Nota final: 6. Una película más y una chance desperdiciada

ADVERTENCIA: SPOILERS EN EL PRIMER COMENTARIO

domingo, 2 de diciembre de 2018

Matar o morir - Casi nada


 ¿Qué pasa si mezclamos a the Punisher con Sarah Connor? Desde la premisa es una combinación ganadora. Una mujer independiente y de armas tomar cobrándose revancha contra los que mataron a su familia. Nada puede salir mal.
 Bueno, si, salió mal.

 Matar o morir (nombre original Peppermint) es una película muy pobre en casi todos los aspectos. Falla en el suspenso, no deslumbra en las escenas de acción y las actuaciones tienen poco a destacar. A esto se le suma una trama predecible y con baches por todos lados.
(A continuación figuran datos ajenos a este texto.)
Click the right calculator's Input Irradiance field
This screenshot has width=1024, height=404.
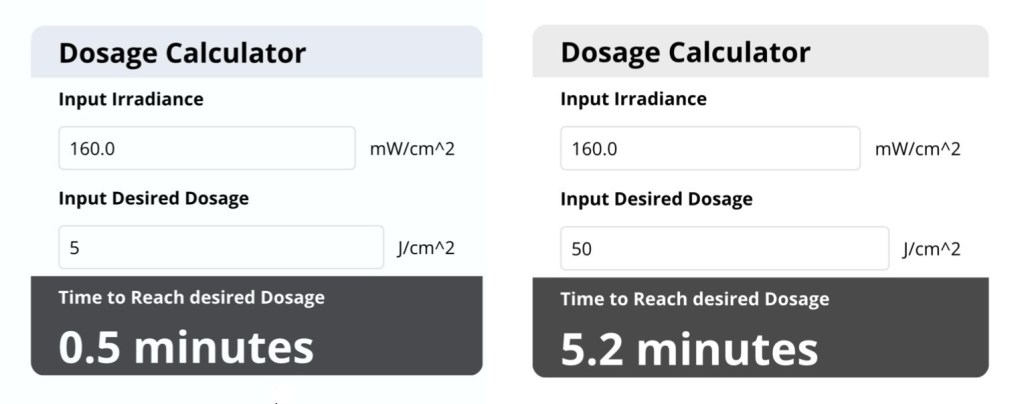[x=709, y=149]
 Por el lado actoral sin duda alguna Jeniffer Garner (Riley) es de lo más rescatable del filme. Al igual que en otra cinta infame de hace unos años, me refiero a Elektra (si, existió, aunque la serie de Netflix nos haya borrado la memoria), la ex-protagonista de Alias hace un buen trabajo y no se la puede culpar por esta película. Cumple un buen papel y se nota que esta clase de personajes les quedan muy bien.
 Del resto del elenco no hay mucho para remarcar. Actuaciones discretas con poco para mencionar y roles predecibles (buena, malo, policía bueno, policía malo, los inocentes en el medio, etc.). El principal antagonista, el narco Diego García, es un estereotipo andante y su personaje puede rastrearse a cualquier serie o película de los últimos años. Si hay que mencionar que su actor Juan Pablo Raba pasó de ser el primo de Pablo Escobar en Narcos a ser narcotraficante en esta película. Cual Steven Bauer haciendo de Manny en Scarface y Don Eladio en Breaking Bad, esta clase de rol lo acompañarán un largo tiempo.
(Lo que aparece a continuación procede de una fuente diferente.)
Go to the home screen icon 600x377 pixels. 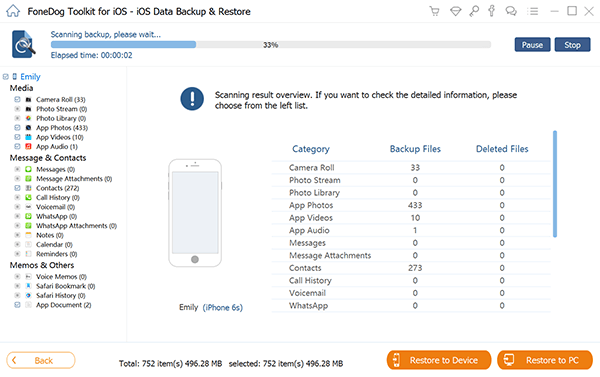tap(13, 11)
 Desde el punto de vista del guión, nada, realmente nada es original o fresco. Es una película que se puede hacer sobre la marcha. Y presenta subtramas y giros argumentales completamente forzados.
 Desde el punto de vista de la acción, las escenas no son nada del otro mundo. Desde lo técnico si pueden destacarse, pero se abusa demasiado de todo. En pocos minutos tenemos slow motions, explosiones, tiros, puñaladas. Pareciera ser que quienes dirigieron esto compraron los efectos con descuentos y aprovecharon para meter todo.

 Al igual que otras reseñas de este año, se trata de una película que hubiera funcionado mejor quizás como primer episodio de una serie o como un trailer largo. Como proyecto cinematográfico falla bastante, y los puntos positivos (algunas actuaciones, aspectos técnicos) no suman casi nada. Aún así, no se puede considerar horrible ni una aberración, y puede hasta entretener un poco.


Nota final: 6. No es recomendable verla ni es obligatorio no hacerlo.